#### [DIRECTIONS]
(a) According to the passage on Saudi executions, how many people did authorities execute on March 12?
(b) Please extract the stretch from "On March 12, authorities" through "on murder charges." in the passage on Saudi executions.
(c) Write what comes next in the passage on Saudi executions, picking up after its final sentence.

#### [ARTICLE]
•••

On March 12, authorities executed 81 people, including 41 people from the Shia community, in the country’s largest mass execution in decades. While the Interior Ministry claimed they were executed for crimes including murder and links to foreign terrorist groups, rampant and systemic abuses in the criminal justice system suggest it is highly unlikely that any of the men received a fair trial. Only three of the 41 Shia men had been convicted on murder charges.
Despite statements by Saudi Arabia’s Human Rights Commission claiming that no one in Saudi Arabia will be executed for a crime committed as a child, the provision does not apply to qisas, retributive justice offenses usually for murder, or hudud, serious crimes defined under the country’s interpretation of Islamic law that carry specific penalties. Abdullah al-Huwaiti, who was 14 at the time of his alleged crime and whose previous death penalty conviction was overturned by the Saudi Supreme Court on the basis of a false confession and insufficient evidence, was sentenced to death again on March 2 by a lower criminal court.

•••

#### [ENTRIES SHOWN]
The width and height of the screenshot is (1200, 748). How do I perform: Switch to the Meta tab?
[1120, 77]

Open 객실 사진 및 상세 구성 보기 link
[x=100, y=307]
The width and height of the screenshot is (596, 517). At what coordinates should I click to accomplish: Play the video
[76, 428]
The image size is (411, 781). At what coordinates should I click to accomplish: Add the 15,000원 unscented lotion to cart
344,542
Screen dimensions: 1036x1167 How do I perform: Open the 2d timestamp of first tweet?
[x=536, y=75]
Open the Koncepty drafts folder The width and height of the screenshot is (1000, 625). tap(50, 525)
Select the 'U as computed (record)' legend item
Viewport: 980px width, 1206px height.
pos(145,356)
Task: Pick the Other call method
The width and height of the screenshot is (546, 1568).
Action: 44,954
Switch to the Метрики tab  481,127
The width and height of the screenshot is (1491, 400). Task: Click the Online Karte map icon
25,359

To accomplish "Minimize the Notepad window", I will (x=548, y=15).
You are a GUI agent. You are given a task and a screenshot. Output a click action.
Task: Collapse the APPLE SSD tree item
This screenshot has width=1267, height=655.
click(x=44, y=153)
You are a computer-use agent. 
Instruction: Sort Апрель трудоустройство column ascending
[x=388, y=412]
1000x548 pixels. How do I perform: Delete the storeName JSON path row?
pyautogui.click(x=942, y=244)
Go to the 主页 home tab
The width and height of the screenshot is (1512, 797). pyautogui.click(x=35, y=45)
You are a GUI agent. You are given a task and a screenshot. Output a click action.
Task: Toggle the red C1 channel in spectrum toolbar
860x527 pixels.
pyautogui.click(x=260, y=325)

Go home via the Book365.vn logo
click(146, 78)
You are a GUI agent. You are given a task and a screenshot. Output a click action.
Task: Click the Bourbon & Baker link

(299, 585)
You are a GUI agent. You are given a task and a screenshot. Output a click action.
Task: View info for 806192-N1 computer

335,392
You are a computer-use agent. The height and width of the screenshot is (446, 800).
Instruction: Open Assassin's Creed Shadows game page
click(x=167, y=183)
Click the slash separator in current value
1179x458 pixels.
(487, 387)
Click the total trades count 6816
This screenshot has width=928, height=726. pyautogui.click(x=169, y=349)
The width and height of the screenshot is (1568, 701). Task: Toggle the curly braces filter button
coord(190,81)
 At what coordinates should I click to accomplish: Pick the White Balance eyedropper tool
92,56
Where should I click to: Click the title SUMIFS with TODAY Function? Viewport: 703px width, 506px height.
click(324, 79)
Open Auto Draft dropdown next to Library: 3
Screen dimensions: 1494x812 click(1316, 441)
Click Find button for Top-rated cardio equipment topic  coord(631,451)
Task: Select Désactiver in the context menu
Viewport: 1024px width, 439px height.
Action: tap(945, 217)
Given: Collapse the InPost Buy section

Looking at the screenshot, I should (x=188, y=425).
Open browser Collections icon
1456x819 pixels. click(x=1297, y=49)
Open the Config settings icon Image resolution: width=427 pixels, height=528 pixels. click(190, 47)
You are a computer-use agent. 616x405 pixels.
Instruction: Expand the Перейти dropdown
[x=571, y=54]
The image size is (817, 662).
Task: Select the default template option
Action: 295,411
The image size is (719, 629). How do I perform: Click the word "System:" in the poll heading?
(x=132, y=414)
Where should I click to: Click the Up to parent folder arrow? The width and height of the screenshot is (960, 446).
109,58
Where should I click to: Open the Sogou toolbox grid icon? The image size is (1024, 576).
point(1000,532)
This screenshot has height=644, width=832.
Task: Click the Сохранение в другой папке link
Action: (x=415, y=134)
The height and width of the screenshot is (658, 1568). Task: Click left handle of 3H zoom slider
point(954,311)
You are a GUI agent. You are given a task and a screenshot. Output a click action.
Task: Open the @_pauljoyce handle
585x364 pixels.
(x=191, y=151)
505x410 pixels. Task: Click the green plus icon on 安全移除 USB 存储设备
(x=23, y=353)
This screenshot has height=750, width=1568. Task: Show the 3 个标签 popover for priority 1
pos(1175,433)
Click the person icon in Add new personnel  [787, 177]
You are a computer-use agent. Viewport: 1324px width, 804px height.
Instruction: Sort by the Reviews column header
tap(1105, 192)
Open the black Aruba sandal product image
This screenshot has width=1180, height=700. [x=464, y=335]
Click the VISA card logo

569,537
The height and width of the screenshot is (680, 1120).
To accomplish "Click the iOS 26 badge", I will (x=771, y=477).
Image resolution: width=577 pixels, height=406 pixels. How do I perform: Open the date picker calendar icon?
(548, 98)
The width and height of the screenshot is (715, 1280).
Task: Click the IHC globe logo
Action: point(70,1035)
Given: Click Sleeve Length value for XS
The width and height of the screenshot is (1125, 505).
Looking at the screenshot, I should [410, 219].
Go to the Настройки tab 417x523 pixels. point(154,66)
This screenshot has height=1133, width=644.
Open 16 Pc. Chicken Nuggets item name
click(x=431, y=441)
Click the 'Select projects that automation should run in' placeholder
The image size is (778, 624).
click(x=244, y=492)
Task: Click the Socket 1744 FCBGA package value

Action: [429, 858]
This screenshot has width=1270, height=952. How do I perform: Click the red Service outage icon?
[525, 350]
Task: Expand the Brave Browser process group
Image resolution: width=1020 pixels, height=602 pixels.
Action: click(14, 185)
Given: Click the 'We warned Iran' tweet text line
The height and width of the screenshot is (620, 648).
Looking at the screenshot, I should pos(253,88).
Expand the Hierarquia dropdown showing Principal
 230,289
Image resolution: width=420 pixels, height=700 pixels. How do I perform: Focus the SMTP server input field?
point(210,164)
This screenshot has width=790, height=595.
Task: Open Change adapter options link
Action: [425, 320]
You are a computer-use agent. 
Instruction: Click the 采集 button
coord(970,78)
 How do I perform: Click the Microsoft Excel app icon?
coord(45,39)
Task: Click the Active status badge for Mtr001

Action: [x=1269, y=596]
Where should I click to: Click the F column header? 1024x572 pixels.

•••

#### [OUTPUTS FOR THE TASKS]
(a) 81 people.

(b)
On March 12, authorities executed 81 people, including 41 people from the Shia community, in the country’s largest mass execution in decades. While the Interior Ministry claimed they were executed for crimes including murder and links to foreign terrorist groups, rampant and systemic abuses in the criminal justice system suggest it is highly unlikely that any of the men received a fair trial. Only three of the 41 Shia men had been convicted on murder charges.

(c)
Human Rights Watch reported in March on 10 Nubian Egyptians unjustly and arbitrarily detained on speech, association, and terrorism charges, seemingly in reprisal for expressing their cultural heritage. The Specialized Criminal Court brought charges against them in September 2021.
At least four detained Muslim Uyghurs, including one 13-year-old girl, remained at imminent risk of deportation from Saudi Arabia to China, where they would be at serious risk of arbitrary detention and torture.